**YOUR ASSIGNMENT**
Please reproduce exactly, and only, the line containing "Screen dimensions: 897x588" and every line after it to the end of the records below, leaving out all pictures.

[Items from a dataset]
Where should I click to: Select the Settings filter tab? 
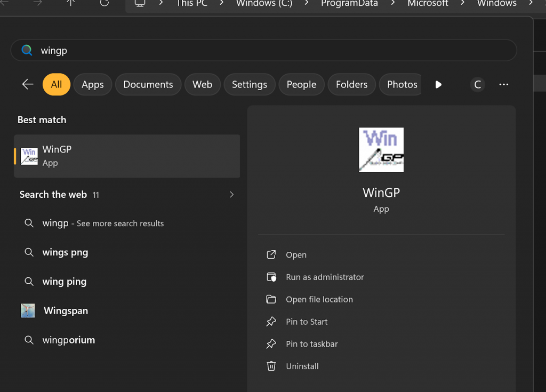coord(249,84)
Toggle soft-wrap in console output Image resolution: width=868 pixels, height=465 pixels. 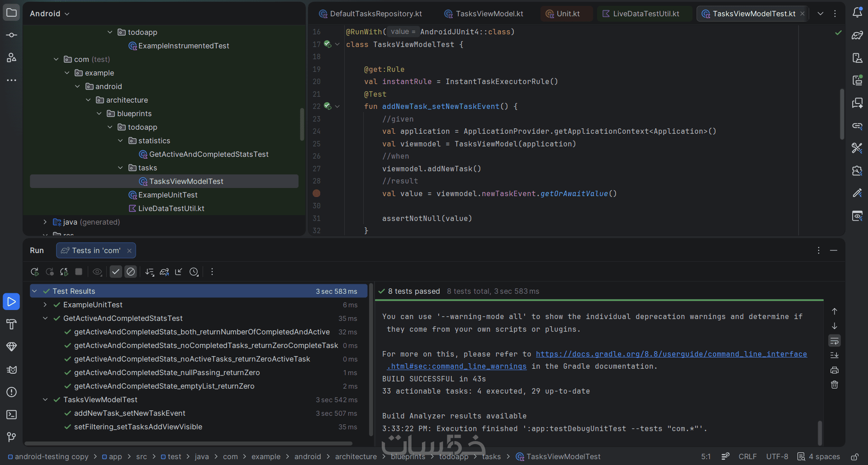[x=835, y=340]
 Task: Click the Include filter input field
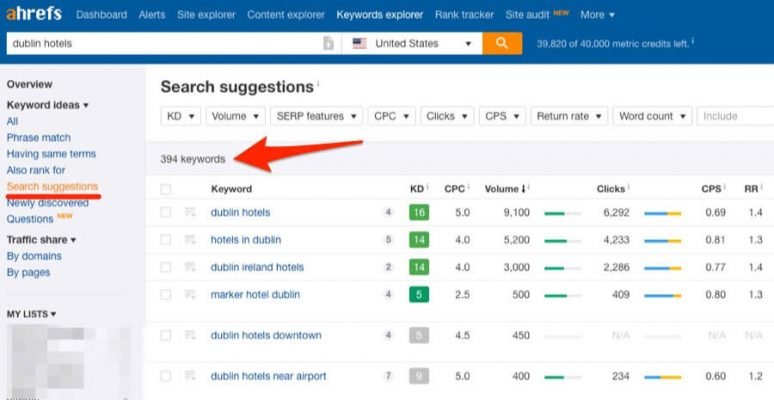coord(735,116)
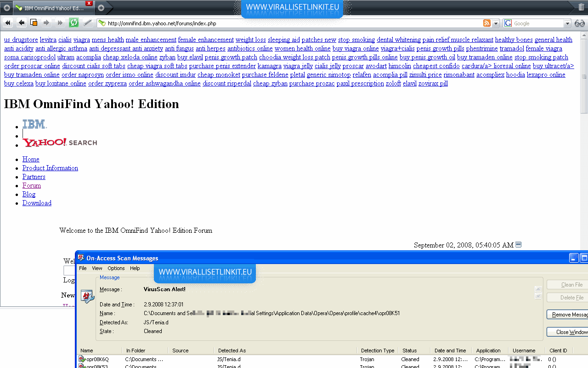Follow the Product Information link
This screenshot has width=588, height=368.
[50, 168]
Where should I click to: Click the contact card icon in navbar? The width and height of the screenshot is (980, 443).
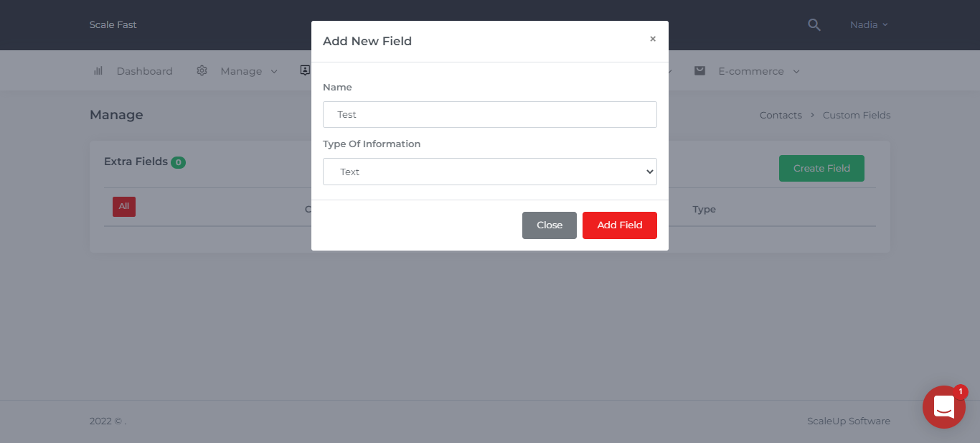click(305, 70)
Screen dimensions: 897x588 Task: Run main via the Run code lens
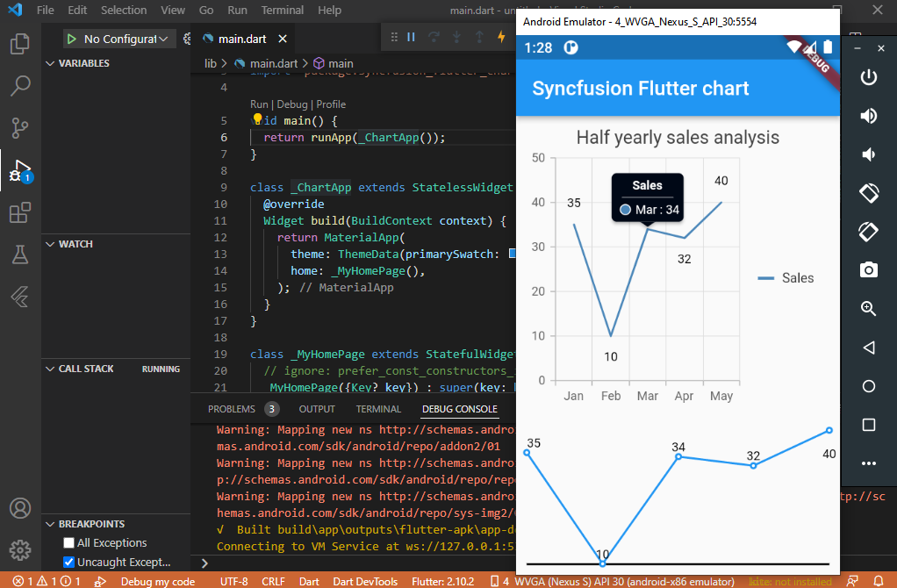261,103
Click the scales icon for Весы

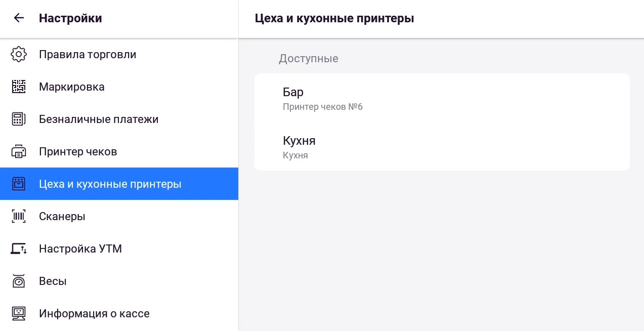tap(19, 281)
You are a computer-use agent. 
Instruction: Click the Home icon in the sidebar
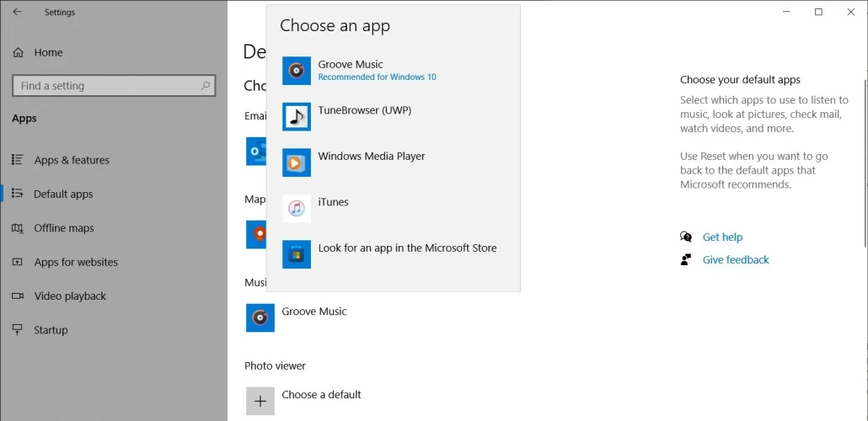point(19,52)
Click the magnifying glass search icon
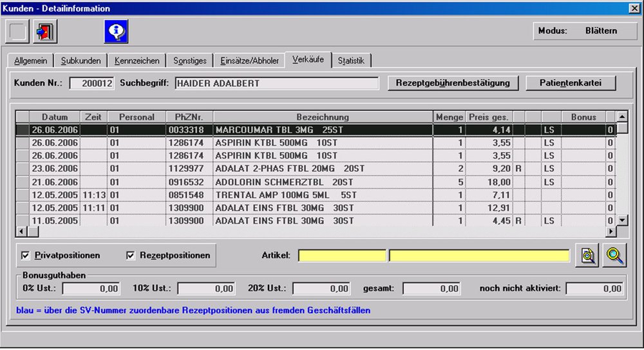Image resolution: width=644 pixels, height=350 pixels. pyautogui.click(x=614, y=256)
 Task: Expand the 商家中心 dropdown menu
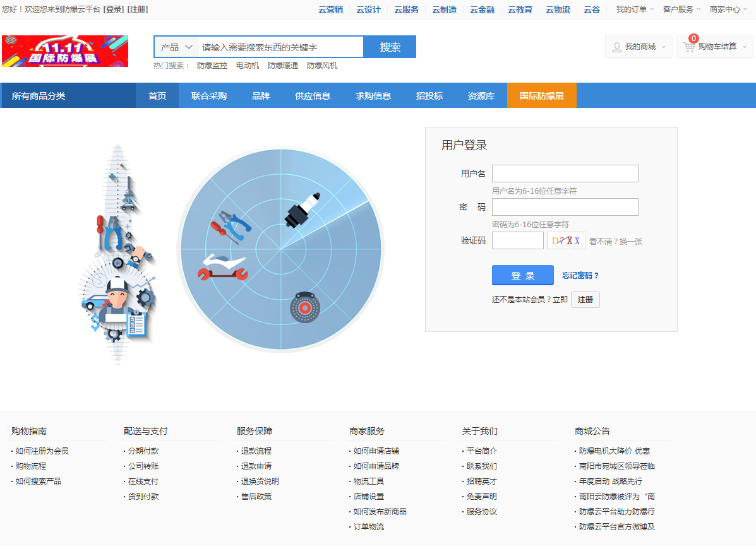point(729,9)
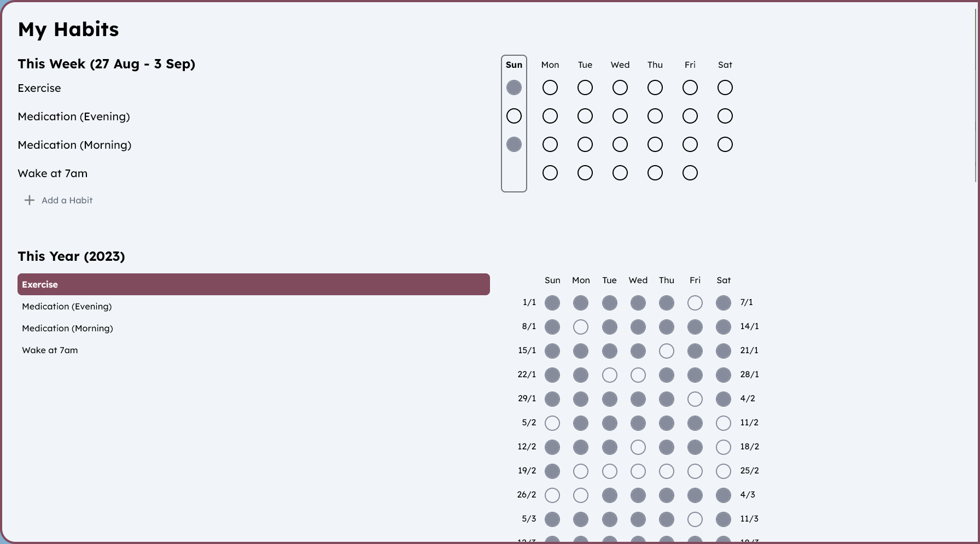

**ANSWER SPACE**
Screen dimensions: 897x588 Task: Run main via the Run code lens
261,103
Click the scales icon for Весы

tap(19, 281)
You are a computer-use agent. 
Instruction: Click the Home icon in the sidebar
point(19,52)
Click the magnifying glass search icon
Image resolution: width=644 pixels, height=350 pixels. pyautogui.click(x=614, y=256)
 Task: Expand the 商家中心 dropdown menu
point(729,9)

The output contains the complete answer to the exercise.